Ruby Law

Our Laboratory studies the structure and function of proteins involved in the fibrinolytic system, memory and neuroplasticity and innate immunity; specifically their roles in human health and diseases.

RL did her PhD on yeast mitochondrial bioenergetics under the supervision of Prof Philip Nagley and Rodney Devenish at Monash University. She then joined the Autogen led by Profs Ian Mackey and Merrill Rowley to investigate the correlation between glutamic acid decarboxylase in the development of Type II diabetes mellitus before working on the role of cathepsin in liver fluke infection then as a project leader in the Molecular Parasitology group led by Prof Terry Spithill. In 2002, she joined the Structural Biology Group led by Prof James Whisstock as a senior scientist and administer within the group. In 2017, she was appointed the group leader in the Department of Biology and Molecular Biology. She enjoys being a hands-on researcher tackling challenging targets and mentoring students to develop their careers within and outside research. 

Currently, RL's research focusses on the structural and functional biology of molecules related to proteases and inhibitors, and molecules related to immunity. Her expertise lies in molecular biology, immunology, protein chemistry, X-ray crystallography, small angle x-ray scattering and electron microscopy.
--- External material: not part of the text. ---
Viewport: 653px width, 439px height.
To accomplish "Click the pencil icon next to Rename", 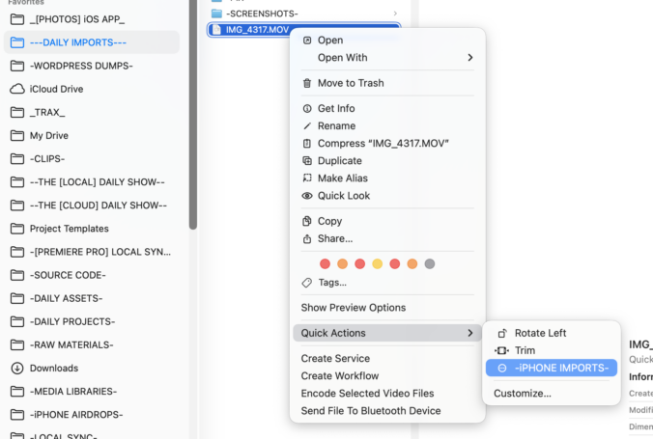I will pos(307,126).
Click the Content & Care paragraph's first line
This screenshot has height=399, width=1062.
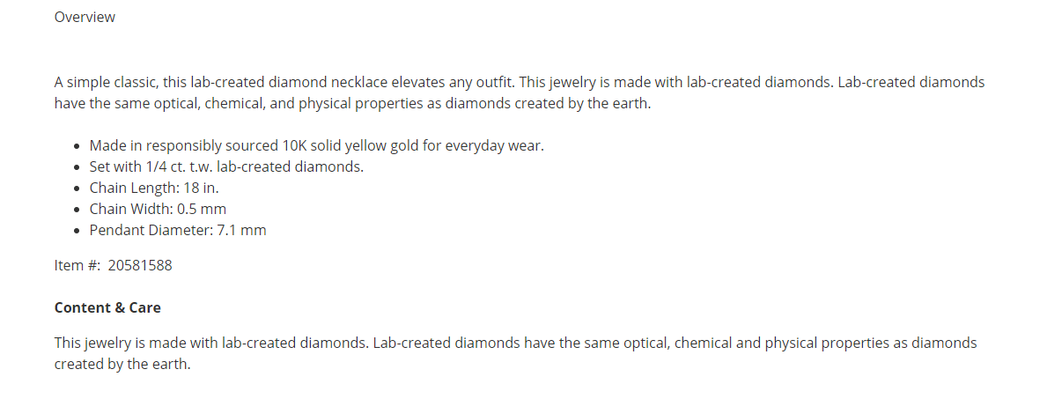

She is passionate to expanse the knowledge gained in the development of therapeutic molecules that aids the management/treatments of diseases.

A few highlights of her research and discovery (in reverse order):

1. Crystallization of human plasminogen: this work was published in Cell Reports (2012); it reveals how circulating plasminogen resists activation until it binds to the fibrin clots or target cell surface. It also explains how pathogens (such as Streptococcus) hijacks this potent plasma protease and during the invasion.

2. Crystallization of perforin: this work was published in Nature (2010), and it reveals how perforin assembles on the surface of the target cell to form transmembrane pores.

3. Crystallization of the first perforin-like (MACPF) protein: this work was published in Science (2007), and it uncovers the molecular structure and mechanism of pore formation by perforin-like proteins. This work revealed the unexpected finding that perforin-like proteins are homologous to bacterial toxin cholesterol-dependent cytolysin (CDC).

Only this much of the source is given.